TASK DIRECTIONS: What you give back from the listing below should be an exact copy of the lines from the one with "Task: Click the" down to the one with "Task: Open the visionOS platform tab", and it should contain no pictures.

AVAILABLE DATA:
━━━━━━━━━━━━━━━━━━━━

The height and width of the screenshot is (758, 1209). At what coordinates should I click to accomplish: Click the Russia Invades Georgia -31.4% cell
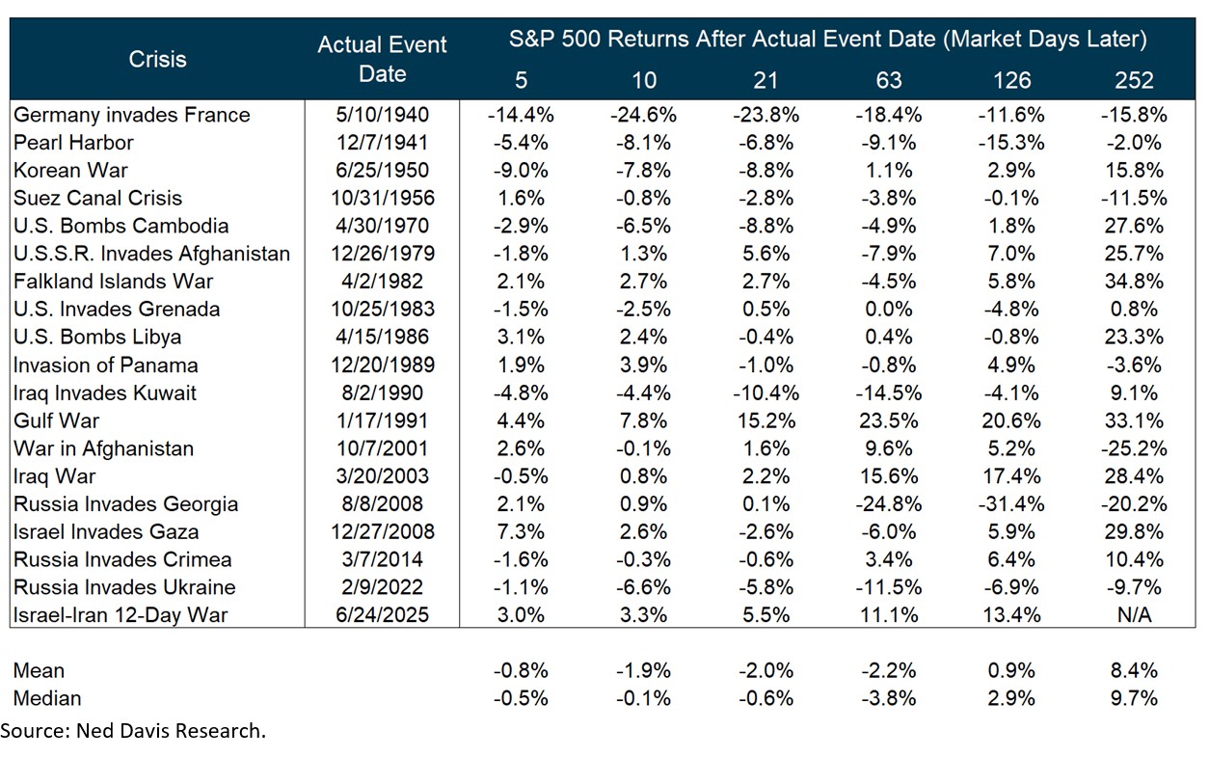pyautogui.click(x=1009, y=504)
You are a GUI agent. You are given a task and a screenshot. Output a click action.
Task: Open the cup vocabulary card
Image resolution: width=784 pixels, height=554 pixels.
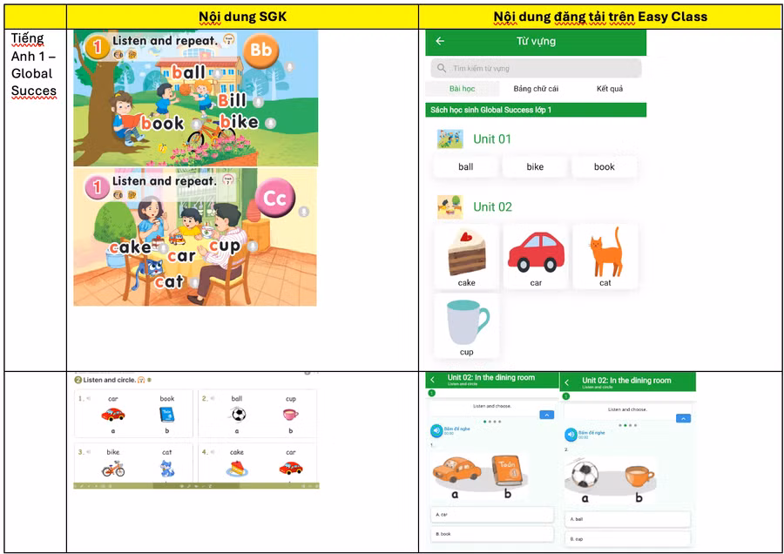pyautogui.click(x=467, y=326)
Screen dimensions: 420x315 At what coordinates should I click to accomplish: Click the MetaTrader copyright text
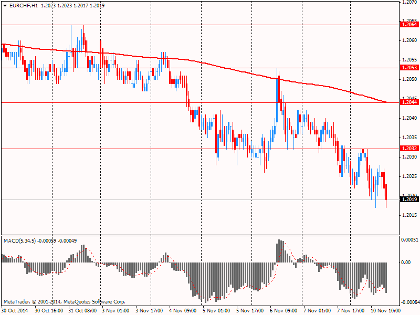[64, 302]
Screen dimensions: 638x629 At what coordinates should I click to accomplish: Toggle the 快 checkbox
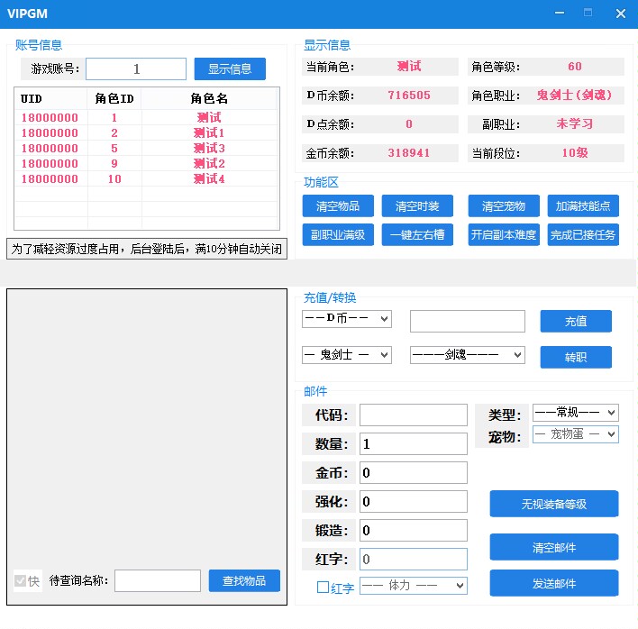coord(21,581)
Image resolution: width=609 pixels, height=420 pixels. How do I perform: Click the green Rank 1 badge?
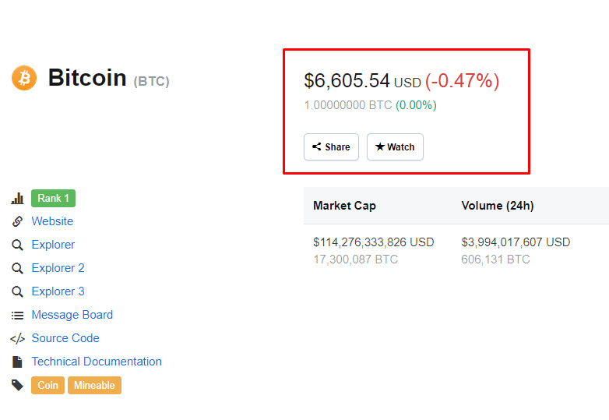pos(53,199)
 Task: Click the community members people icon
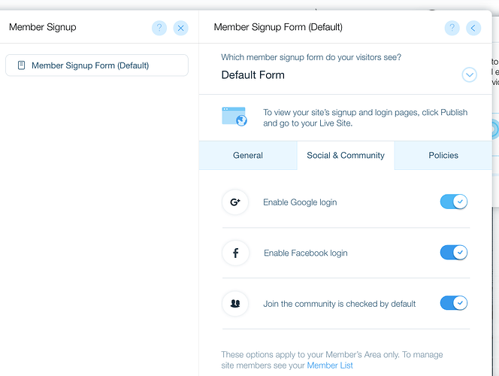(x=235, y=304)
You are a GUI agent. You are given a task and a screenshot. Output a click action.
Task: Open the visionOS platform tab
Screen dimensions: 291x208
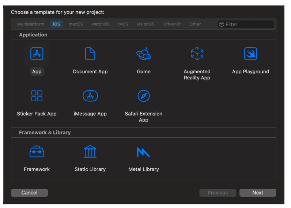tap(146, 24)
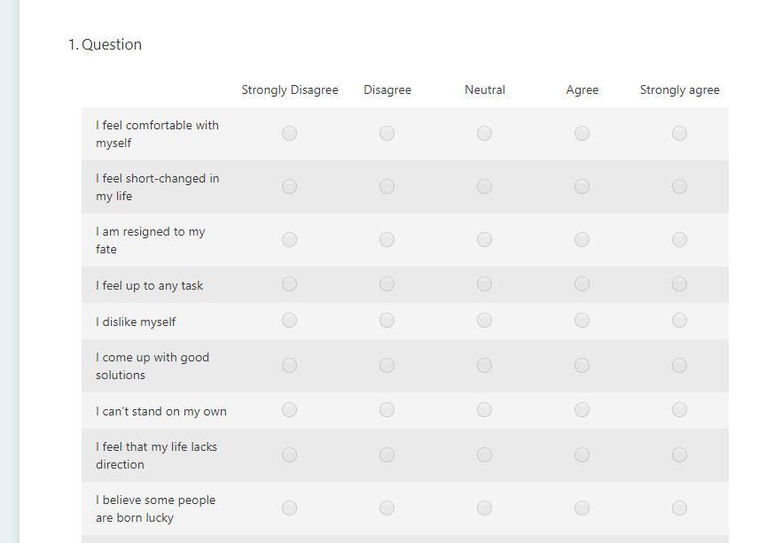Select Agree for 'I feel comfortable with myself'
The width and height of the screenshot is (766, 543).
click(x=582, y=133)

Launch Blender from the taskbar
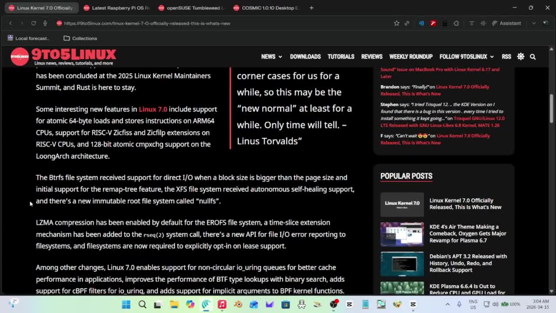[238, 304]
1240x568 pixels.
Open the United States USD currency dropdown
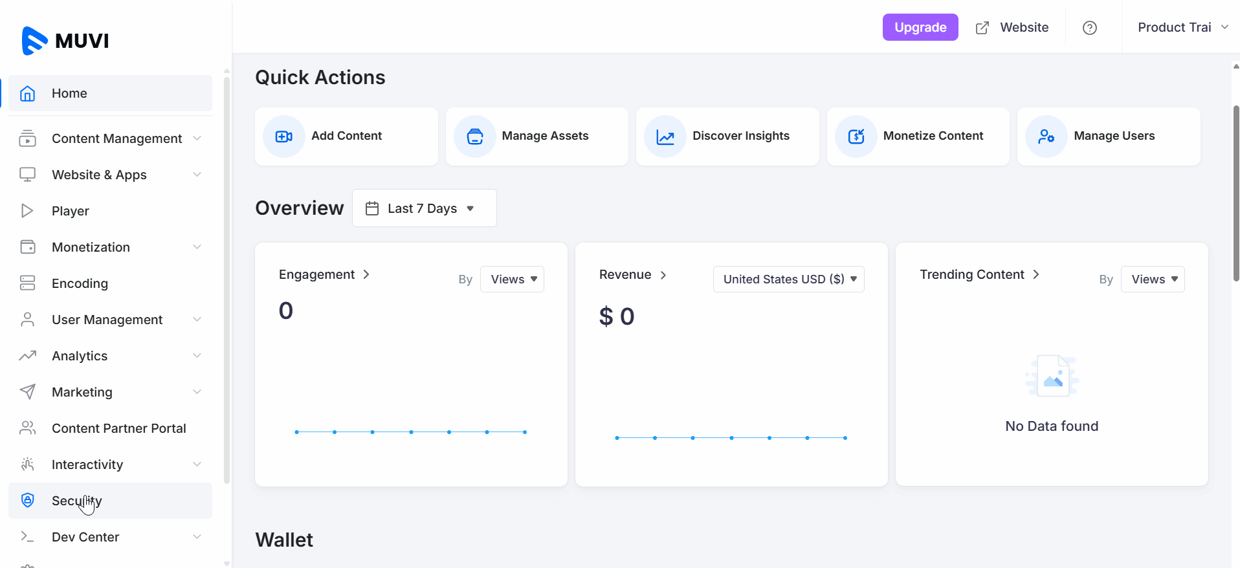(788, 279)
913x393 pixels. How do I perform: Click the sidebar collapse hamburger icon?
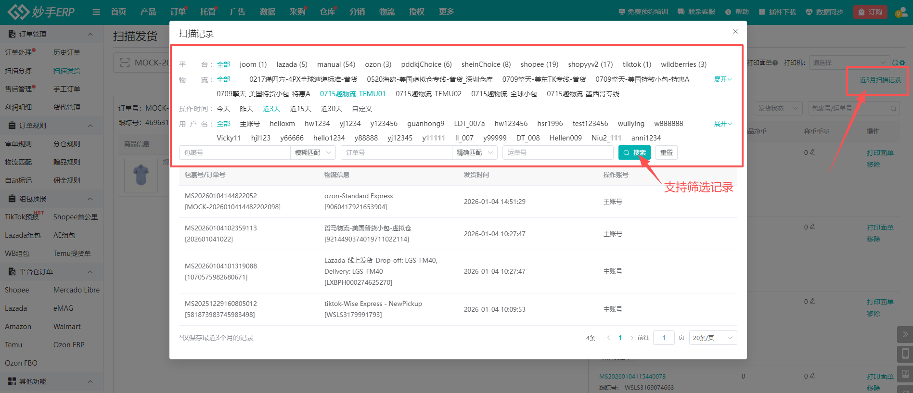[x=96, y=12]
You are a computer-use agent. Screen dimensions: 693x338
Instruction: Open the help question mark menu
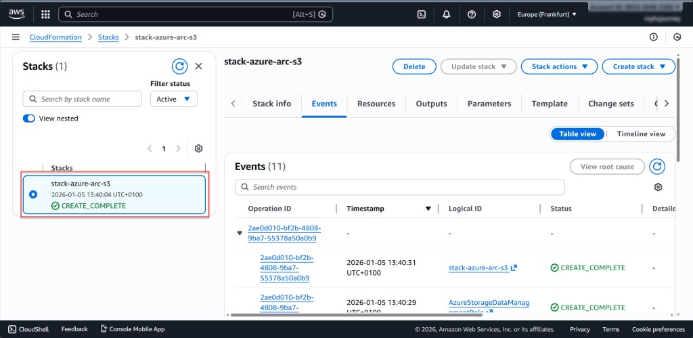click(472, 14)
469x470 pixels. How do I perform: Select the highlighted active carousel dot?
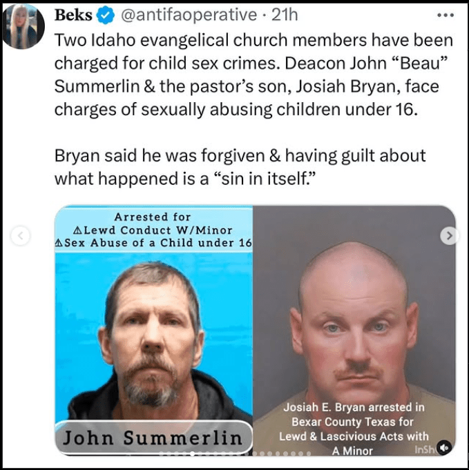tap(192, 453)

━━━━━━━━━━━━━━━━━━━━

RESPONSE BELOW:
 Task: Click the community members people icon
(x=235, y=304)
You are a GUI agent. You are given a task and a screenshot. Output a click action.
Task: Open the visionOS platform tab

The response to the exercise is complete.